● PROBLEM TO WORK ON:
The output should consist solely of the line containing "547x378 pixels." and the lines that follow it through the end of the data below.

● EXTRACTED DATA:
************

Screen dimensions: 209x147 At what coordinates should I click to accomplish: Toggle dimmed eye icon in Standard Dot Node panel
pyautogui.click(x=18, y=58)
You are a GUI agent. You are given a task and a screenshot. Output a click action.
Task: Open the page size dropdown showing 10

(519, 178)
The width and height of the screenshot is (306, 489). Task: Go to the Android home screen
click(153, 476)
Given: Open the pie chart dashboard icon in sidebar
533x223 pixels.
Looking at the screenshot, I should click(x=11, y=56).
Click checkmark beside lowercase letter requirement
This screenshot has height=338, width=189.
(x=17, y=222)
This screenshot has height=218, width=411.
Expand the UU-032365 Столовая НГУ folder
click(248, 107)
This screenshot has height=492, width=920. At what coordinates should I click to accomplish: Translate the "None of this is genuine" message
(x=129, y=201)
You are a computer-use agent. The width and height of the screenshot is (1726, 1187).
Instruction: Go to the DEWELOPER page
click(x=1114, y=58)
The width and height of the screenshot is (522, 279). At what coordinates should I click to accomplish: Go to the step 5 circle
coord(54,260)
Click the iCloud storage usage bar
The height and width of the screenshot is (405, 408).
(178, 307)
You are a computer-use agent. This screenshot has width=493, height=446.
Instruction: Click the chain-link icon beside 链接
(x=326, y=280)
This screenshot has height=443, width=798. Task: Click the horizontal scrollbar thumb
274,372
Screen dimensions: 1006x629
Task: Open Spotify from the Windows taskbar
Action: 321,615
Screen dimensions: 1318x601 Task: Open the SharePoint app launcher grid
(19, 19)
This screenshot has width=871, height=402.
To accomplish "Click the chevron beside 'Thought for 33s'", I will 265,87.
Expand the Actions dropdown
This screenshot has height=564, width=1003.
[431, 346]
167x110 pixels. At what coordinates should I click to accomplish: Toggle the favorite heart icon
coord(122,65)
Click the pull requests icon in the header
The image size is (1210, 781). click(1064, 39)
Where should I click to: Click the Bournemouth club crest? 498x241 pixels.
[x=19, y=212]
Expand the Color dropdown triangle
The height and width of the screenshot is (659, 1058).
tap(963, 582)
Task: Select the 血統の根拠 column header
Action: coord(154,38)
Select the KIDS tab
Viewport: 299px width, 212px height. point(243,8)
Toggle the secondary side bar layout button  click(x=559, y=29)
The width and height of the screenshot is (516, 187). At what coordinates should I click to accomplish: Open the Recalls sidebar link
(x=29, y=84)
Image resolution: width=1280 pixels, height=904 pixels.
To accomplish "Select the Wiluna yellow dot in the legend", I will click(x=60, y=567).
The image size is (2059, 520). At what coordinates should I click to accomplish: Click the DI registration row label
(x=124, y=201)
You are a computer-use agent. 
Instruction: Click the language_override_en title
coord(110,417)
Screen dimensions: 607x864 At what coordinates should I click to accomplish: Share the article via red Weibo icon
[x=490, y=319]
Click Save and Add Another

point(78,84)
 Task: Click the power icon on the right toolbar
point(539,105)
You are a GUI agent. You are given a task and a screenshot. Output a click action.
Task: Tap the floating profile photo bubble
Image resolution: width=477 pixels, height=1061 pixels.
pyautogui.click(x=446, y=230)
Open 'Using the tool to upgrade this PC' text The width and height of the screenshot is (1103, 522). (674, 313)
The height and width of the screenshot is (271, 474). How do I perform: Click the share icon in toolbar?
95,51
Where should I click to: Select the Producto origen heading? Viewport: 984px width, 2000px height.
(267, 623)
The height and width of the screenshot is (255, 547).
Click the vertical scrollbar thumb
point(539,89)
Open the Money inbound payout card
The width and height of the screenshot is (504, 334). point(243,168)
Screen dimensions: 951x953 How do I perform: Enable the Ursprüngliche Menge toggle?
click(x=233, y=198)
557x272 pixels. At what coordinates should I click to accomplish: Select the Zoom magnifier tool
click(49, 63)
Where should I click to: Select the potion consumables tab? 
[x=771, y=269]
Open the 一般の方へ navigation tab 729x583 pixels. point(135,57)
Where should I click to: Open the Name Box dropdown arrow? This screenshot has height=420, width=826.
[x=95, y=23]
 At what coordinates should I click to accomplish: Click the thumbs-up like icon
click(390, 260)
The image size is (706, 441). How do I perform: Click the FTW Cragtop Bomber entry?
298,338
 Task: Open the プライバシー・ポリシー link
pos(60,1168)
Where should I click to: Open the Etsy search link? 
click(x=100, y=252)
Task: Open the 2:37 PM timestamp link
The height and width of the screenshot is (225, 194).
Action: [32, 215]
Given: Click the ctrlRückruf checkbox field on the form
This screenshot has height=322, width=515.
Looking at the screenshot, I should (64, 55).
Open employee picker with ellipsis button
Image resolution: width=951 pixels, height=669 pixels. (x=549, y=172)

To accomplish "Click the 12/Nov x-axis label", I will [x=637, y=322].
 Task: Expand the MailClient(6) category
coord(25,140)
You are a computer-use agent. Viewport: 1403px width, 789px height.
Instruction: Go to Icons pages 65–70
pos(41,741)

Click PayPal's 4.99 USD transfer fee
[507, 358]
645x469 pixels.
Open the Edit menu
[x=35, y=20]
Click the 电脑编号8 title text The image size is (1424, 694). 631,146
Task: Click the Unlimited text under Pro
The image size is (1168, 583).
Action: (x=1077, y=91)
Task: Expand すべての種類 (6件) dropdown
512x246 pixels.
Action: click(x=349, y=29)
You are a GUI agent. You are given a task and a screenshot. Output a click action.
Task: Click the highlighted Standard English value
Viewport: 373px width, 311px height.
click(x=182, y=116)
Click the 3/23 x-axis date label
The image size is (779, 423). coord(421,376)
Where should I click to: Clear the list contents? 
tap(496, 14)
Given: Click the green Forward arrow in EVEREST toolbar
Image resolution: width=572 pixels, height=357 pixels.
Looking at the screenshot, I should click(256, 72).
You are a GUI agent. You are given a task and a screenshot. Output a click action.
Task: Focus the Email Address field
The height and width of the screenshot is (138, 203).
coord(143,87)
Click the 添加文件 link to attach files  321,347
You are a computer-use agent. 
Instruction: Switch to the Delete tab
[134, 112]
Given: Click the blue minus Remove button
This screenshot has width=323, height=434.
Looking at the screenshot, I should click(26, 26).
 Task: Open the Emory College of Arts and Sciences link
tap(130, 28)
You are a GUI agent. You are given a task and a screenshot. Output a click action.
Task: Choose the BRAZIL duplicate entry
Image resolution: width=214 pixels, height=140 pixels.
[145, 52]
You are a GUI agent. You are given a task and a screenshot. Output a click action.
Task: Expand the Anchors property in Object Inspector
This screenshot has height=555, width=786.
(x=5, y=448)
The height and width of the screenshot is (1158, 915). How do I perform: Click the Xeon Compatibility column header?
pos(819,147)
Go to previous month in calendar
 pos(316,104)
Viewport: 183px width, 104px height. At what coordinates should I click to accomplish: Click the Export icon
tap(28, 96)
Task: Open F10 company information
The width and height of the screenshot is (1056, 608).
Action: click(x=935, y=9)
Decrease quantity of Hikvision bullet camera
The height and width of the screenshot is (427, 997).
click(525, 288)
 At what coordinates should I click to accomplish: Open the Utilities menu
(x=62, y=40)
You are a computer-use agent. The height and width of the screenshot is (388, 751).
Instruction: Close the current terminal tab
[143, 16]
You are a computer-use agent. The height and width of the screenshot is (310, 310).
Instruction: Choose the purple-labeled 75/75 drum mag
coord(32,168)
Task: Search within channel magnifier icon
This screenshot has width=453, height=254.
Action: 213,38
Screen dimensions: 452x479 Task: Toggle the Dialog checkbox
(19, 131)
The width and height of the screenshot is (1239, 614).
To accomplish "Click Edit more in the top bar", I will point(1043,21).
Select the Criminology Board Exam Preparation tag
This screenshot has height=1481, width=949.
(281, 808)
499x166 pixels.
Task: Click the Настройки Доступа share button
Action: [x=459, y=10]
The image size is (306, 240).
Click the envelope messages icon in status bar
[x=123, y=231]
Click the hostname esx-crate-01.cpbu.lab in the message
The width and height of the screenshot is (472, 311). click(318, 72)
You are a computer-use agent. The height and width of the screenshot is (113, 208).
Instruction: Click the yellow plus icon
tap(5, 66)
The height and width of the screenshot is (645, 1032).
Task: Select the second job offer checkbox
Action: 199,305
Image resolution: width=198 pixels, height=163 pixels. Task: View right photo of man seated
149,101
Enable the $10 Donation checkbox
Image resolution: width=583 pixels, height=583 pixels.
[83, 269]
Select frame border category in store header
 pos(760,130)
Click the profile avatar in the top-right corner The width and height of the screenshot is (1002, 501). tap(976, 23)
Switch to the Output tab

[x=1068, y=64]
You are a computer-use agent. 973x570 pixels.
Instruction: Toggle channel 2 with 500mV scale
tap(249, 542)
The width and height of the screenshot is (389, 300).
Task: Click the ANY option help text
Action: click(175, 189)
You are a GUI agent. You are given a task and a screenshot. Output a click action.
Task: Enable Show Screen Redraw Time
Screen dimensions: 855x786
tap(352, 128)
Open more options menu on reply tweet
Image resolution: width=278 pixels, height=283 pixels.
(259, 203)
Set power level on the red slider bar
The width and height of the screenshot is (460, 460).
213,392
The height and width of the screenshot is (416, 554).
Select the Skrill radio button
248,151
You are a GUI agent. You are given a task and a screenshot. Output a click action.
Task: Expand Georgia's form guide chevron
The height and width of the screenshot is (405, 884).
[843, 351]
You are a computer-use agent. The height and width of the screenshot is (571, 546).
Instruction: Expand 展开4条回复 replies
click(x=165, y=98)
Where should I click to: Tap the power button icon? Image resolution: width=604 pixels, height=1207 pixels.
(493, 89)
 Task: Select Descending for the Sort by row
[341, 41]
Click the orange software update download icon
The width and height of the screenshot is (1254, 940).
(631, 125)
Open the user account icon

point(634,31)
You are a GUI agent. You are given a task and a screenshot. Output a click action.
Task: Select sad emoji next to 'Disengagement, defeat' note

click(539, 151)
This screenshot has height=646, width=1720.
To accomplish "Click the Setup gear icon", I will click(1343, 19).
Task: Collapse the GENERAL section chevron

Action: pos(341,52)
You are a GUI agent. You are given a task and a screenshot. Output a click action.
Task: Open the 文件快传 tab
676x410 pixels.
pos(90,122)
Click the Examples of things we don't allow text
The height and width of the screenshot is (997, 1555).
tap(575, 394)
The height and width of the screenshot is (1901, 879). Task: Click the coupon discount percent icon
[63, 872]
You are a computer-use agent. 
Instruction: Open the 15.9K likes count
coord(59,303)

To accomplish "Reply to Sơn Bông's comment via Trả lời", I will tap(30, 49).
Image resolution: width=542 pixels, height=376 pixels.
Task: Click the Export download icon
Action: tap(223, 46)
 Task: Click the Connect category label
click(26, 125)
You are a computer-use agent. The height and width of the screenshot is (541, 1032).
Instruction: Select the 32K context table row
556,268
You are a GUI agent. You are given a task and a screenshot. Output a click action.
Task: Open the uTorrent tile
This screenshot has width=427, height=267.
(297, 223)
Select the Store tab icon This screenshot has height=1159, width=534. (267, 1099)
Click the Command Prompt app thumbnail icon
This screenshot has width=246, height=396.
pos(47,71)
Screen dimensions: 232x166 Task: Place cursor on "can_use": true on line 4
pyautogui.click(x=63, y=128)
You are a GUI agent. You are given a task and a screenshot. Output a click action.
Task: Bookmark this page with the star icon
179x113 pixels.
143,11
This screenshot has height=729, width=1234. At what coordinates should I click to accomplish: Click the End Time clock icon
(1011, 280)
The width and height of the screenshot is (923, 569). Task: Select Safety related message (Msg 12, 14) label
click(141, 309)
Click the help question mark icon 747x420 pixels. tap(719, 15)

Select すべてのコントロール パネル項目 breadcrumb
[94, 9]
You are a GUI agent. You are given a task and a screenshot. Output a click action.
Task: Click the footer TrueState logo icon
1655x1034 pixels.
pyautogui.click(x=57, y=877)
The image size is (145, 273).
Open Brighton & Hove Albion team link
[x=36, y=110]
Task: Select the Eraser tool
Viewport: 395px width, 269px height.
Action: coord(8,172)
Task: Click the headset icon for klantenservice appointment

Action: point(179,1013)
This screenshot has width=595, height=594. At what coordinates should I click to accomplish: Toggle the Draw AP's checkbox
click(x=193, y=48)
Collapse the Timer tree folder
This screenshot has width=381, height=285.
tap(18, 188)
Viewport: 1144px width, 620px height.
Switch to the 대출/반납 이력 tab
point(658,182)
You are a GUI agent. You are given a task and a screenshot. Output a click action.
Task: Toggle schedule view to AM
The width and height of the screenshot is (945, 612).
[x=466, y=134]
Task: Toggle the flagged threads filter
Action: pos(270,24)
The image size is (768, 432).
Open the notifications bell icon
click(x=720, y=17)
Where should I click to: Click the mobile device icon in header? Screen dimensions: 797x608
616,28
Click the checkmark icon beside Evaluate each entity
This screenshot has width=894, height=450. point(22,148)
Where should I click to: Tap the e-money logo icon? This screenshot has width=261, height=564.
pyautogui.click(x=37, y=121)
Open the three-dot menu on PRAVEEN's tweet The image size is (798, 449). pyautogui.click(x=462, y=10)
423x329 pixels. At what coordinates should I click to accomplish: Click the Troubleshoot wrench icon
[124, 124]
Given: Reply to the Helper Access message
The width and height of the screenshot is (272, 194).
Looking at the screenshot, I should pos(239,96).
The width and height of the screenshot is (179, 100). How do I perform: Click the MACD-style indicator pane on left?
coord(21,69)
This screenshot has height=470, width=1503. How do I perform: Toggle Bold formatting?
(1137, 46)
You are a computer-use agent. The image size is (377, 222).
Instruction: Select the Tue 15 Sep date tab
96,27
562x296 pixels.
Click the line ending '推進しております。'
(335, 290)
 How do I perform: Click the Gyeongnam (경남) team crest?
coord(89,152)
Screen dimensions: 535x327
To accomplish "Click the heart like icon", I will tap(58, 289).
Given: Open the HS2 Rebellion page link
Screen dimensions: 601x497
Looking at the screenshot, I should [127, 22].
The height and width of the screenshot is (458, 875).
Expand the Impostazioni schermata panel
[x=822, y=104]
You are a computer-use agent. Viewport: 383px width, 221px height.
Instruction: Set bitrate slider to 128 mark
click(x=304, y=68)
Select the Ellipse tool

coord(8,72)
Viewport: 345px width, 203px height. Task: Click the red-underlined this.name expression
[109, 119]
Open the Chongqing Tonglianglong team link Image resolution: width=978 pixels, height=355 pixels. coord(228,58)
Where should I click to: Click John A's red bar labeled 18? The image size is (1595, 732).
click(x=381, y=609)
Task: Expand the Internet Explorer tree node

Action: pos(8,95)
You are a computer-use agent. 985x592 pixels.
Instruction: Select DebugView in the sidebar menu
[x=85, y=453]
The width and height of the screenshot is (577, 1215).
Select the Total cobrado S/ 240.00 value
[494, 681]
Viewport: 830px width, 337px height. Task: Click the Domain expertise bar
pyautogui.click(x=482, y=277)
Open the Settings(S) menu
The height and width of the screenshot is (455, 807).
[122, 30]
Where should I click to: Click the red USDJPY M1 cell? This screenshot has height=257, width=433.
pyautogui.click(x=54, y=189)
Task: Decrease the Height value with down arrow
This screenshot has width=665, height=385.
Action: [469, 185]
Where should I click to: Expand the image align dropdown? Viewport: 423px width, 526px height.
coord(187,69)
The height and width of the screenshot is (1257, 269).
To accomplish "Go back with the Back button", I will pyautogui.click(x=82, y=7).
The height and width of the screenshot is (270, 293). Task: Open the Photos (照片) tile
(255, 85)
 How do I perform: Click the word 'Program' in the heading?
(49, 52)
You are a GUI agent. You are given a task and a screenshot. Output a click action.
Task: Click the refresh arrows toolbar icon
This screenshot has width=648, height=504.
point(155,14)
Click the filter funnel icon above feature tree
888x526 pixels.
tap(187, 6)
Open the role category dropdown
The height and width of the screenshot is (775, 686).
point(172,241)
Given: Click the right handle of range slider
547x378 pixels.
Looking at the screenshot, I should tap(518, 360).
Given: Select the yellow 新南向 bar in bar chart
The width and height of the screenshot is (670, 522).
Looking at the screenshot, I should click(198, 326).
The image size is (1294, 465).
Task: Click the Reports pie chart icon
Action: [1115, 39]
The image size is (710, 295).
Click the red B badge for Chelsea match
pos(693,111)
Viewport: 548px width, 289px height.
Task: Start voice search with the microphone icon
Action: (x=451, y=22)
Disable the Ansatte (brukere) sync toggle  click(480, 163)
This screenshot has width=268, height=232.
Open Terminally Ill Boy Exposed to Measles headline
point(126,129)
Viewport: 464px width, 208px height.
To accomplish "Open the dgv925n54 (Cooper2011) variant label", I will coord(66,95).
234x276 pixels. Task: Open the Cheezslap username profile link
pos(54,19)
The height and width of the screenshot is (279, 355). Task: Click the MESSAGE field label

************

● WRITTEN SOLUTION:
547x378 pixels.
Looking at the screenshot, I should tap(518, 360).
Given: Select the yellow 新南向 bar in bar chart
The width and height of the screenshot is (670, 522).
Looking at the screenshot, I should click(198, 326).
The image size is (1294, 465).
Task: Click the Reports pie chart icon
Action: [1115, 39]
The image size is (710, 295).
Click the red B badge for Chelsea match
pos(693,111)
Viewport: 548px width, 289px height.
Task: Start voice search with the microphone icon
Action: (x=451, y=22)
Disable the Ansatte (brukere) sync toggle  click(480, 163)
This screenshot has width=268, height=232.
Open Terminally Ill Boy Exposed to Measles headline
point(126,129)
Viewport: 464px width, 208px height.
To accomplish "Open the dgv925n54 (Cooper2011) variant label", I will coord(66,95).
234x276 pixels. Task: Open the Cheezslap username profile link
pos(54,19)
The height and width of the screenshot is (279, 355). Task: Click the MESSAGE field label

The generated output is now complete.